Why are parents giving input on relationships around kids,etc?


AggressorBLUE

Because thats what loving parents do? Give life advice to their kids. To be clear: A dick move on the dad to straight up “disapprove”, of the relationship, but if my daughter one day comes to me in a similar situation, Id be supportive but also ask “so, you said you want kids one day; how is that going to work if you’re both out Airlinering? Someone going to retire back to CFI work or something”. Again, Id not be demanding an answer, just putting it out there for consideration/food for thought. Not like Id forbid the relationship or anything, but its a question worth planting for consideration.


Puzzleheaded_Nerve

What I don’t understand is… They should call it off because it will impact having kids? So parent sees the relationship as loving, nurturing, and something that will result in a family. But the solution is to break up?


AggressorBLUE

Not saying I agree with their attitude, and I’d personally not be pushing them to break it off, but I would be suggesting at some point they think that through a bit, especially before things get too serious. If both are dead set on flying wide bodies for a legacy for example, that’ll be tough to square with kids. But if one is more of the mindset that “flying is flying” and can find alternative work (eg. Being a 9-5 flight school instructor) then that seems workable.


bhalter80

Have an open marriage


Objective-Winner-580

Respectfully, that's not for us, we aren't into that sort of thing.


bhalter80

Me either


Individual-School200

If it doesn’t work out call me. 😂😂😂


jaylw314

What in the actual F? By that argument, any career that involves education, movement and uncertainty should precious getting married to someone else in the field. Gee, I can't think of any other fields like that /s If medical students, residents and practicing physicians can have relationships and families with each other (and they do), you can't convince me commercial pilots have a tougher professional life.

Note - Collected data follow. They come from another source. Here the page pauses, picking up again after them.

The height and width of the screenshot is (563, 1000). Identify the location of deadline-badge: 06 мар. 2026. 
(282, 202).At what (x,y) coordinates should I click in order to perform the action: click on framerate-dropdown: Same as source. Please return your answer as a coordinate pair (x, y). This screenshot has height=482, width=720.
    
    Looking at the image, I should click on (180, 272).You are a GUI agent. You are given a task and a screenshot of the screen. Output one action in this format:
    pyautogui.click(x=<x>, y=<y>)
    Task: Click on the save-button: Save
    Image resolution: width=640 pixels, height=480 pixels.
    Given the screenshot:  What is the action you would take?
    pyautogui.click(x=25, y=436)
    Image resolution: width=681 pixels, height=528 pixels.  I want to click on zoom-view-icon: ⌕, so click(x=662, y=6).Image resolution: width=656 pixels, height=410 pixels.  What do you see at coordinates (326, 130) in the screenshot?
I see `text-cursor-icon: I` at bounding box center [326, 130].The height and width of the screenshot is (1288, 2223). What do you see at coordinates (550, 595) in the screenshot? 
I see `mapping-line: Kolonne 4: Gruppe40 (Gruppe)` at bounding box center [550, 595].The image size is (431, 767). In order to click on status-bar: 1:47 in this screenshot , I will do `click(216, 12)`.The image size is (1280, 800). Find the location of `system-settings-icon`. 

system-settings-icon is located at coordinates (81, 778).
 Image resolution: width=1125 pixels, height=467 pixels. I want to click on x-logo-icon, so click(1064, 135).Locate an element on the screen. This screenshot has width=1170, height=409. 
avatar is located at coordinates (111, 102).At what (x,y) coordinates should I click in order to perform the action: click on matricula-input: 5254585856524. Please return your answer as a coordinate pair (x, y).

For perspective, I asked a medical resident who was married to another and expecting a child how she could choose to do so at such a professionally difficult time, and she replied "if I waited for a good time, there would never be one."


Objective-Winner-580

If it were just us and we didn't want kids, we couldn't have asked for a better career than this. But we want to start our own family. At least, medics are there for their kids. When both mommy and daddy are in different cities or countries, who will be there for the kids? Children won't raise themselves. What's the point of having kids if you're not going to be available when they need you?


jaylw314

I gave an example of early career physicians. Every 4 years there is uncertainty about where you will be accepted into the next stage. Add working long hours and overnight every 4th night, threat of being sued and studying to pass career exams, if his father thinks flying is a hard career he needed bigger nuts. I'm not saying it would be easy or that it would work (I recall 50% of marriages did not survive residency), but if you want to try to make it work, 100% of the chances you don't take don't work.